Corrosion resistance after painting is Elekron N170 manufactured by Kansai Paint Co., Ltd.
After coating with 20 μm of 00 electrodeposition paint, the rust width and number of blisters at the cross-cut portion were evaluated after 500 hours of salt water spray test.

Table 2 shows the test results along with comparative examples. Here, in Comparative Examples 1 to 6, steel plates A to F were subjected to phosphate treatment without iron coating, and in Comparative Example 7, steel plates F
This is a case where iron coating treatment and phosphate treatment, etc. are performed on the steel.

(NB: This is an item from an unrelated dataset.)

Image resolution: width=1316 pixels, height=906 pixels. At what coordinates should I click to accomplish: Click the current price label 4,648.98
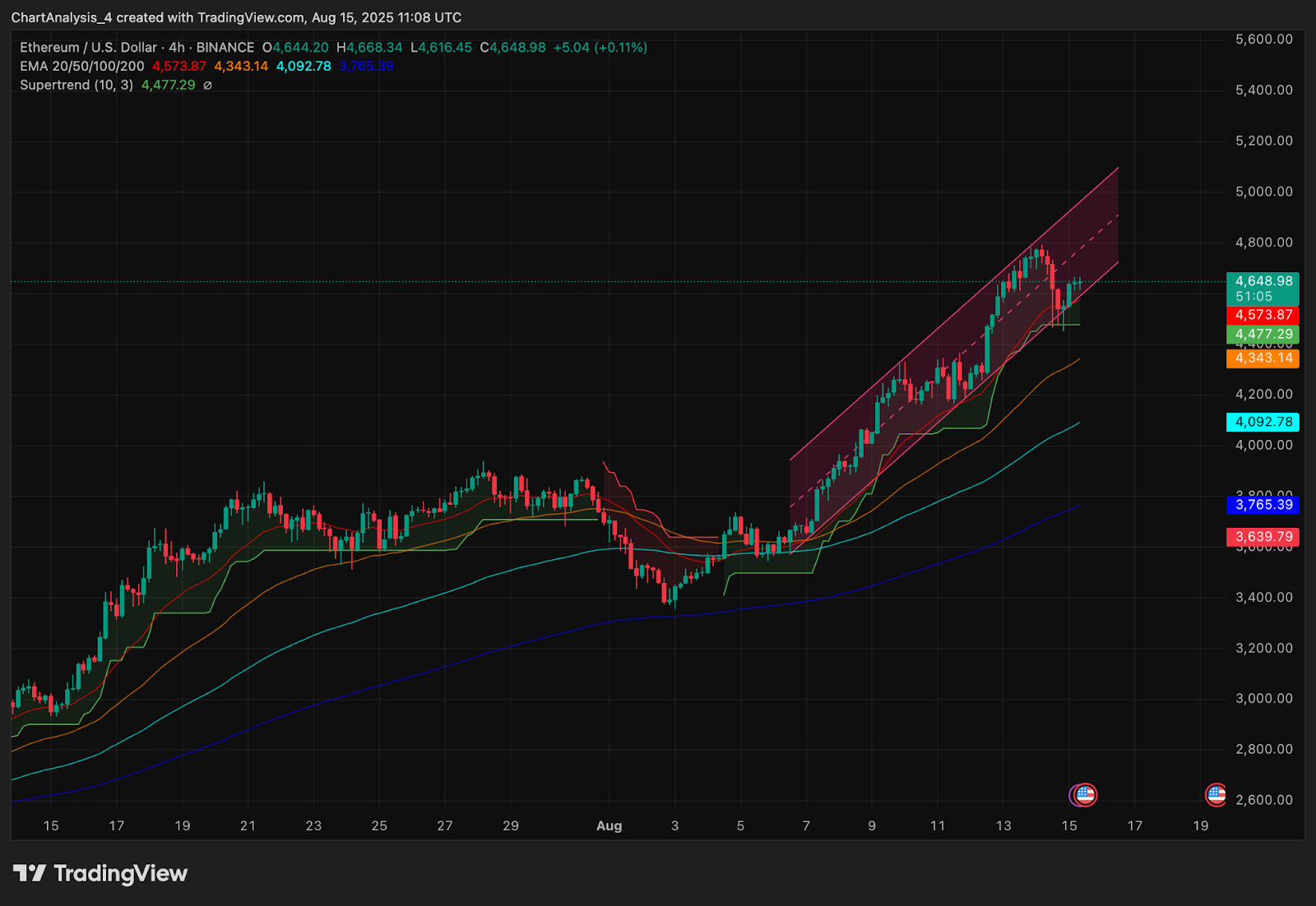(x=1263, y=281)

As is clear from Table 2, in Invention Examples 1 to 5, the initial number of coats during coating formation increased in the phosphate treatment, regardless of the chemical components and chemical component contents of the steel sheets. It can also be seen that the crystal size has become smaller and the finished film has become denser, and that the corrosion resistance after painting has improved significantly.

Example 2 Si-Mn-based high-strength steel plate (C: 0.116 wt%
IV+ln: 0.40 wt% Si: 0.91
wt%) and further electrolytically cleaned, they were subjected to iron coating treatment in the Senzo method shown in Table 3, and their phosphate treatability and coating were evaluated in the same manner as in Example 1. Post-corrosion resistance was investigated. In Table 3, Comparative Examples 1 to 5 are cases in which the above steel sheets were cold rolled, electrolytically cleaned, and then subjected to phosphate treatment, etc. without iron coating treatment, or by box annealing, etc. It is.

The iron coating treatment was carried out by electroplating, and the electrolytic conditions used were different from those in Example 1 as described below.

Bath composition: 350 f/l of ferrous ammonium sulfate to 120 f/l of ammonium sulfate pH: 3.0 Bath temperature: 30±2°C Current density: 2'OA/d Current application time = 0.5 seconds Evidently from Table 3 As shown, in Examples 1 to 7 of the present invention, even after undergoing steps such as annealing, pickling, and pressure adjustment before and after the iron coating treatment,
The effects of improving phosphate treatment properties and post-painting resistance remain unchanged, and both exhibit good performance.

[Brief explanation of drawings]

Fig. 1 is a graph showing the relationship between the Fe adhesion amount and the initial number of crystal nuclei in phosphate treatment, Fig. 2 is a graph showing the relationship between the Fe adhesion amount and post-painting corrosion resistance, and Fig. 3 is the graph showing the relationship between the Fe adhesion amount and the number of initial crystal nuclei in phosphate treatment. It is a graph showing the relationship between the amount of adhesion and the amount of processed peeling of the iron coating layer. Applicant Nippon Kokan Co., Ltd. Agent Natsuo Shioya (and 2 others)

Claims (1)

[Claims] c: o, o s ~ 0.15 wt, %, Si:
0.1~1, Owt. %, Ivin: 0.5-3. Owt, %, N
b: Nb/C>2 and Ti: Ti/C>2
on the surface of a cold rolled steel sheet containing at least one component of 20 to 15 oomg/rr? A cold-rolled steel sheet with excellent corrosion resistance after painting, characterized by having an iron coating layer formed therein.